The exhibit When Paper Meets Print, features WSW Alumnx Gretchen Schermerhorn (Studio Residency Residency ’09), Kelly Taylor Mitchell (Studio Workspace Residency ’21), and Melissa Harshman (Studio Workspace Residency ’98). The show is at the Robert C. Williams Museum of Papermaking, at 500 Tenth St. NW, Atlanta GA. In addition to the exhibition, Kelly Taylor Mitchell and Melissa Harshman will be giving a virtual artist talk on Tuesday, February 21, 2023, 8-9 pm.
Melissa Harshman and Kelly Taylor Mitchell will also be teaching workshops in conjunction with the exhibition. Free Form Pulp Painting Multiples with Melissa Harshman will be on Saturday, February 25, 2023 from 10 am-2 pm. It will be a fun day of free-form pulp painting using overbeaten abaca fiber. The pigmented pulp will be used to create line drawings and other shapes without the use of backing paper. Register here!
Paper Assemblage with Kelly Taylor Mitchell will take place on Wednesday, March 29, 2023, 7-9 pm. Students will learn how to join paper elements together using a variety of techniques to create large paper assemblages. Stitching, adding mixed media, and joining with rivets are just a few techniques that will be explored. Register here! Please email [email protected] if you have questions or want more information about either of these workshops.
Natalie Woodlock (Studio Residency Grant ’22) is a current resident at The Peninsula School of Arts, and will be participating in their open studios on February 21 from 4-6 pm. Stop by to enjoy a rare look behind the scenes, meet the artists in person, explore what they have been working on during their session, and ask questions. This event is free and open to all.
Andrea Chung (Studio Residency Grant ’16) has a solo show entitled Andrea Chung: if they put an iron circle around your neck I will bite it away which will be open through October 1st at the John Michael Kohler Arts Center, 608 New York Ave Sheboygan, WI 53081.

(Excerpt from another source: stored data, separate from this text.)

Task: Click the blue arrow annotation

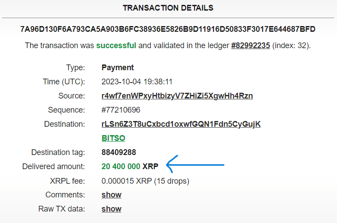Action: 195,164
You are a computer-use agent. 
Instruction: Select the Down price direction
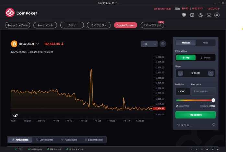click(x=205, y=58)
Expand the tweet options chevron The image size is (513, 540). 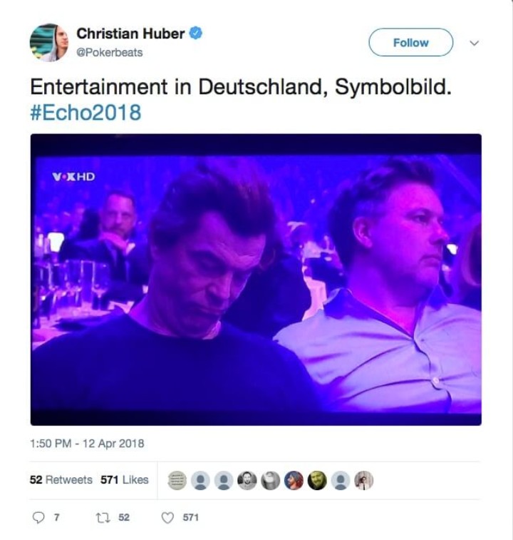coord(475,43)
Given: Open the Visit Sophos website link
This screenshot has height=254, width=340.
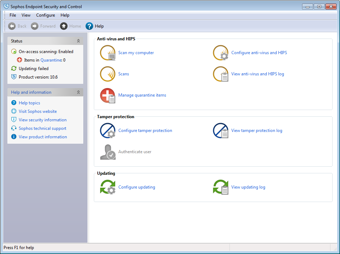Looking at the screenshot, I should point(38,111).
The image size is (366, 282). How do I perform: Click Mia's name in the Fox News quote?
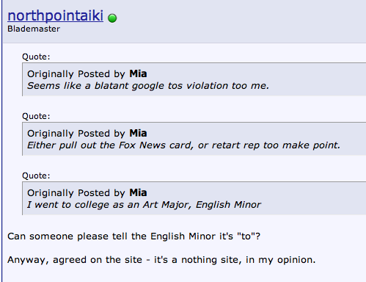point(138,133)
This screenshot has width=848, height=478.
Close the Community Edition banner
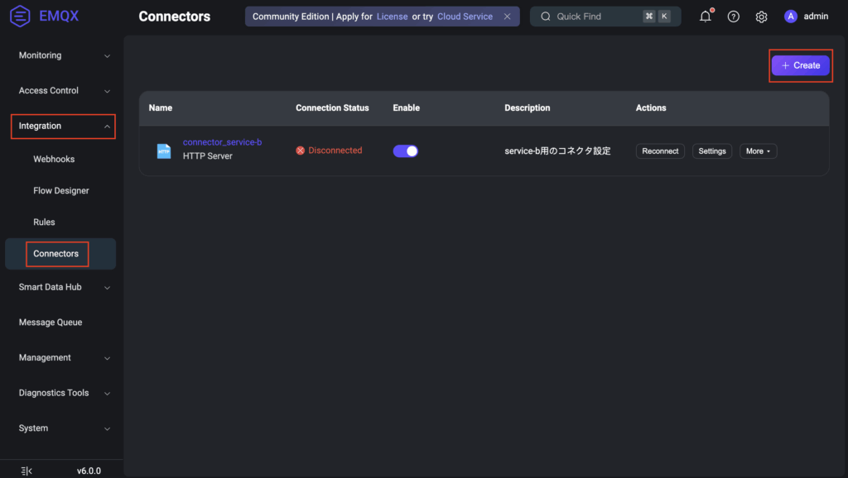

“In a new multiroom installation, artist Andrea Chung confronts the legacy and trauma of slavery from the perspective of an Afrofuturist utopia. For this work, Chung activates the possibility of a new world, a “Black Atlantis” called Drexciya, to subvert the horrors of the transatlantic slave trade. Drexciya is an underwater world populated by the amphibious offspring of women thrown from slave ships during the Middle Passage. It was conceived by the eponymous and enigmatic electronic music duo active in Detroit in the 1990s and early 2000s.
Chung’s installation is a meditation on the laws of Black physics. It highlights the ways Black people relate and respond to time and space in order to navigate a world full of dangerous and harmful systems. Within her evocation of this watery realm we can inhabit imagined pasts, presents, and futures to craft alternative realities forged by liberation, adaptation, resilience, defiance, and survival.”